The evaporation rate will go from 4 - 6 gallons per hour to 7 - 9 with the increased surface area of the supreme pan.
Extending the original arch with the kit using the Supreme pan will increse evaporation rate by 65%.
The 120 volt blower increses turbulance in the fire box with a massive amount of air to increase heating temperatures. Sap to produce maple syrup can be collected from any native species of maple, but sugar maples are the first choice. Sugar and black maple usually have considerably higher sap sugar contents than red and silver maple, resulting in less sap needed and less time and energy required to produce a given volume of syrup.

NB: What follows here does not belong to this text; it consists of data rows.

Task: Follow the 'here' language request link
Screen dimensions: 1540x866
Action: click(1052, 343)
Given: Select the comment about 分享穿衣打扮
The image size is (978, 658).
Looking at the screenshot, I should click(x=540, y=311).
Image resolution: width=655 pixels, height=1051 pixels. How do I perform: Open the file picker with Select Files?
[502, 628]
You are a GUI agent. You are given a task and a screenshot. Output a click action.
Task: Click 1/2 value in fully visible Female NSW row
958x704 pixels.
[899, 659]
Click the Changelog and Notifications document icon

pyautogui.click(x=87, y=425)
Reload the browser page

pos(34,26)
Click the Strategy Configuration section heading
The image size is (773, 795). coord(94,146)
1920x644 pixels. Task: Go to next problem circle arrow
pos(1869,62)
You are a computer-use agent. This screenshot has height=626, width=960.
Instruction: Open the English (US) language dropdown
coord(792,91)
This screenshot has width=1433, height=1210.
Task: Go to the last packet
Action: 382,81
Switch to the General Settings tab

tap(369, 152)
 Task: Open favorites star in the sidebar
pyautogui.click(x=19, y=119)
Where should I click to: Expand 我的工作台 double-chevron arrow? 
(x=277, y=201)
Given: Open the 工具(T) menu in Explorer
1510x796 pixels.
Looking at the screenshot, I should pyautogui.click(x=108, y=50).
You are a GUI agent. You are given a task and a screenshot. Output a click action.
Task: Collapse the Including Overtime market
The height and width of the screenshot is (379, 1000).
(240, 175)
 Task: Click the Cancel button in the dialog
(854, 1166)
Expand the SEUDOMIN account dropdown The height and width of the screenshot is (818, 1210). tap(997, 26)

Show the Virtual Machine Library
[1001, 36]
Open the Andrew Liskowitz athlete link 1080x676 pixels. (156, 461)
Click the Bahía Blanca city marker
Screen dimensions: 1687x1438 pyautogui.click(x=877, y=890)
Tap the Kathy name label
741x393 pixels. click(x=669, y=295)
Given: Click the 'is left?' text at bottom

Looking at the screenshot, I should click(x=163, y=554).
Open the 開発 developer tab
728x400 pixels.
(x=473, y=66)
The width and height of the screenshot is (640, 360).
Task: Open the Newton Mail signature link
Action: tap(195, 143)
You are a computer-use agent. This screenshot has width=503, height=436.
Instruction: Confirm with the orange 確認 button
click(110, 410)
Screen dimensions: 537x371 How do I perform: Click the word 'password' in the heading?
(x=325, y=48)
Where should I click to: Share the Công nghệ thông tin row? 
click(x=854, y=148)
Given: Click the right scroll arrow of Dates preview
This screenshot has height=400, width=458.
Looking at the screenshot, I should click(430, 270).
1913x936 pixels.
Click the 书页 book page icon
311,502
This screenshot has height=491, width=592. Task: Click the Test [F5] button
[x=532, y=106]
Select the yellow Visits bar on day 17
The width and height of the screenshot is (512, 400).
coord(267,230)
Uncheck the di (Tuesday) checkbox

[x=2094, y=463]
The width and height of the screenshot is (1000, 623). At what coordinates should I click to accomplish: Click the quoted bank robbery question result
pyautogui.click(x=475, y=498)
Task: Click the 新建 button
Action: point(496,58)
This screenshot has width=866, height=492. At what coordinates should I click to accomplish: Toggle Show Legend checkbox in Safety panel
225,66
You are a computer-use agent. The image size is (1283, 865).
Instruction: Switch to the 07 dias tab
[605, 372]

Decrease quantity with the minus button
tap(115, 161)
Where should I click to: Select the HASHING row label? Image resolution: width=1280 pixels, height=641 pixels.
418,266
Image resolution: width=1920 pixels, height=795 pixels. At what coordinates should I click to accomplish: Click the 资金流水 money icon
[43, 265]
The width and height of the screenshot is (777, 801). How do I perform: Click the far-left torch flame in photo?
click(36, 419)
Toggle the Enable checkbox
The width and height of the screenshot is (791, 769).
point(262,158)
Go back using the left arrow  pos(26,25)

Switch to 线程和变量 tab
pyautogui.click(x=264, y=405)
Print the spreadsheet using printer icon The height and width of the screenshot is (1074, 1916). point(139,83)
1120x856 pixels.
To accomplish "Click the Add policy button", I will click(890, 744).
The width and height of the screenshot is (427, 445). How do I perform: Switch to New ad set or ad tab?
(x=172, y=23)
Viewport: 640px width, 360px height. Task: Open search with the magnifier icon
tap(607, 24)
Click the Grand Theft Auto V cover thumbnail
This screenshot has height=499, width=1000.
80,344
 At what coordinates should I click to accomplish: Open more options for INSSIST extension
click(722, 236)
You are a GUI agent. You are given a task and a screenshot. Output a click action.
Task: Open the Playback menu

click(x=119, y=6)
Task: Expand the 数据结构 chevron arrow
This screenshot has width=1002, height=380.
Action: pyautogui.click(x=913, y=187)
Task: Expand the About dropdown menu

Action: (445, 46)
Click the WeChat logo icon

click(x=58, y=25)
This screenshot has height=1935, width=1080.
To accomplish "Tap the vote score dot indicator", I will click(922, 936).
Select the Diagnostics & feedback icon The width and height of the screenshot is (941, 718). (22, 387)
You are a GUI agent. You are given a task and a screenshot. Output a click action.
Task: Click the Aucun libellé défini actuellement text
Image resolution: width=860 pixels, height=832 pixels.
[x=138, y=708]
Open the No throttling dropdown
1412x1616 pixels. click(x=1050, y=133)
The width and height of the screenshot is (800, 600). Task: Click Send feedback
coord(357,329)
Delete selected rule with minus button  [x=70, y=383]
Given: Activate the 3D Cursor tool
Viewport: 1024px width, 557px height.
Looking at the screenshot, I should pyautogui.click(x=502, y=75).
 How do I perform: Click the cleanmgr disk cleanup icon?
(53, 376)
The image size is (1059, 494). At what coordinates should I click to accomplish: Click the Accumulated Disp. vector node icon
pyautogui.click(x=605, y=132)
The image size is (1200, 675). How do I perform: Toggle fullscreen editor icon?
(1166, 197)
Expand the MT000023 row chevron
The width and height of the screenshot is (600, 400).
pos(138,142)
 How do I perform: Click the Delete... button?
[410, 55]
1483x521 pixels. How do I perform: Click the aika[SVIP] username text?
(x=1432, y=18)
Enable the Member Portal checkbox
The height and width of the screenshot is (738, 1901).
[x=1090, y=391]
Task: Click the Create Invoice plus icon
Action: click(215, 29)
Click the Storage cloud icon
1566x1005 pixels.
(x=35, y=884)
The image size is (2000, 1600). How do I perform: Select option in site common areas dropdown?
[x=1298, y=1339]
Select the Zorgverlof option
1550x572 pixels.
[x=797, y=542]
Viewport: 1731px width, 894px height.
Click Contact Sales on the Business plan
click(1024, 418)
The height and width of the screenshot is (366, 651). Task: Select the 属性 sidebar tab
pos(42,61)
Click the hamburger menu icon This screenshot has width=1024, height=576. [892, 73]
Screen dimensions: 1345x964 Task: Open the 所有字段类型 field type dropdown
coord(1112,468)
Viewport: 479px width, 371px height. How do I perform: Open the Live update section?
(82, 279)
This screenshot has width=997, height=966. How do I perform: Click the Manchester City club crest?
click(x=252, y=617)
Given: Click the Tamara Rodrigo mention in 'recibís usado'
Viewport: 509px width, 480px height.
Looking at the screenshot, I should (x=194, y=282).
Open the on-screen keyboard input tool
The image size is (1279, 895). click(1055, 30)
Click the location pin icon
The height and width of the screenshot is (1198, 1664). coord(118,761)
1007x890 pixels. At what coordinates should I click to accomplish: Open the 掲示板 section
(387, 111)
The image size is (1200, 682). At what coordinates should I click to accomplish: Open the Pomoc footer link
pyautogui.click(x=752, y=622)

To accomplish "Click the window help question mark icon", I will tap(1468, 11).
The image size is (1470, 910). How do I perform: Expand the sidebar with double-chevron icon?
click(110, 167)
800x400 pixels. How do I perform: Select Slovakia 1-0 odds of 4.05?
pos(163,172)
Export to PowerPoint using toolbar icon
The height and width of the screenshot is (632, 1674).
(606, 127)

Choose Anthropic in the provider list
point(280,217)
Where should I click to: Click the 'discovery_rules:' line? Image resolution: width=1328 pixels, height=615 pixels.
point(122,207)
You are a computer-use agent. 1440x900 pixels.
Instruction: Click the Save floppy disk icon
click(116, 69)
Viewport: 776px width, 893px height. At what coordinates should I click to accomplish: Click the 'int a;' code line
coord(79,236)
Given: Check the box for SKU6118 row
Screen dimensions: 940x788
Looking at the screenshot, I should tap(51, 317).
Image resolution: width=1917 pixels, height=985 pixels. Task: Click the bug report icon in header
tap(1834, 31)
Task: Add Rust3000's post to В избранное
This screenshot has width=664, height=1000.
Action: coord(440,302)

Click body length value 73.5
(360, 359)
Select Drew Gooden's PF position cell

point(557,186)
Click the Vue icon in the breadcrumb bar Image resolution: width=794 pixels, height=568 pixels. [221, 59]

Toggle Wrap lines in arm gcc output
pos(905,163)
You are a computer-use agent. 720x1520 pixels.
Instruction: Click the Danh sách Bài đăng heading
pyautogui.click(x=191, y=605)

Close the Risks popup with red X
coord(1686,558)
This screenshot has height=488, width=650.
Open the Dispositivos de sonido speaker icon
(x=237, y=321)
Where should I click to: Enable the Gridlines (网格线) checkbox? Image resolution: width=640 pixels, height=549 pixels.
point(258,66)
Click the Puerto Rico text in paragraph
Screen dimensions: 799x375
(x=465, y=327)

Buckets should be covered with a lid to prevent rainwater from diluting the sap and to keep out debris. Tapping for maple sap, however, is generally done only in the spring when the weather is more predictable and the sap sugar content is high. Others, particularly those with a relatively small number of taps who collect with buckets or bags, watch the weather. Spiles usually have a tapered shoulder that forms a watertight (saptight) seal so that sap does not leak. Some days no sap will flow; other days, as much as a quart to a gallon of sap may flow during a flow period (several hours to a day or more). This filtering removes any debris, such as twigs or pieces of leaves or bark, which might have fallen into the sap. If the sap sugar content is higher (it varies from tree to tree, with weather, and other factors) less sap will be needed to make a gallon of syrup; if lower, more sap will be required. As you evaporate water from sap you will discover that the temperature of the boiling liquid is increasing.
Once the syrup has reached the desired boiling temperature, it is ready for filtering and packaging. If you'd like to get the additional items you've selected to qualify for this offer, close this window and add these items to your cart. Packaging should be the same as what is found in a retail store, unless the item is handmade or was packaged by the manufacturer in non-retail packaging, such as an unprinted box or plastic bag. Contact the seller- opens in a new window or tab and request a shipping method to your location. DIYTrade accepts no responsibility whatsoever in respect of such content.To report fraudulent or illegal content, please click here. A steel collar is attached to the back of the arch to accommodate a standard 6 inch smoke stack (not included). A capped plastic milk or juice gallon jug is an acceptable desposable collecting container. However, a storage container allows you to collect more sap, particularly during periods of large sap flow.
If possible, boiling should be done outside the house, or some method should be available to vent the steam outside the house.
Containers must provide an air-tight seal and tolerate a hot filling and sealing at a temperature of at least 185 F.
Filter hot syrup through clean wool or orlon syrup filters to remove sugar sand and other suspended solids. If you reside in an EU member state besides UK, import VAT on this purchase is not recoverable. Steam given off during boiling carries small amounts of sap and syrup that can make surfaces very sticky. Sap flow from a tapped tree will not occur every day throughout the tapping season, but only when conditions are right.
The rest of the syrup should be packaged hot in tightly sealed, clean, air-tight containers. If you modify other containers for sap collection, be certain that they have never contained any harmful substances such as pesticides or engine oil products.
After filling and sealing the containers, immediately invert them for a short time to flood the container neck and lid bottom with hot syrup.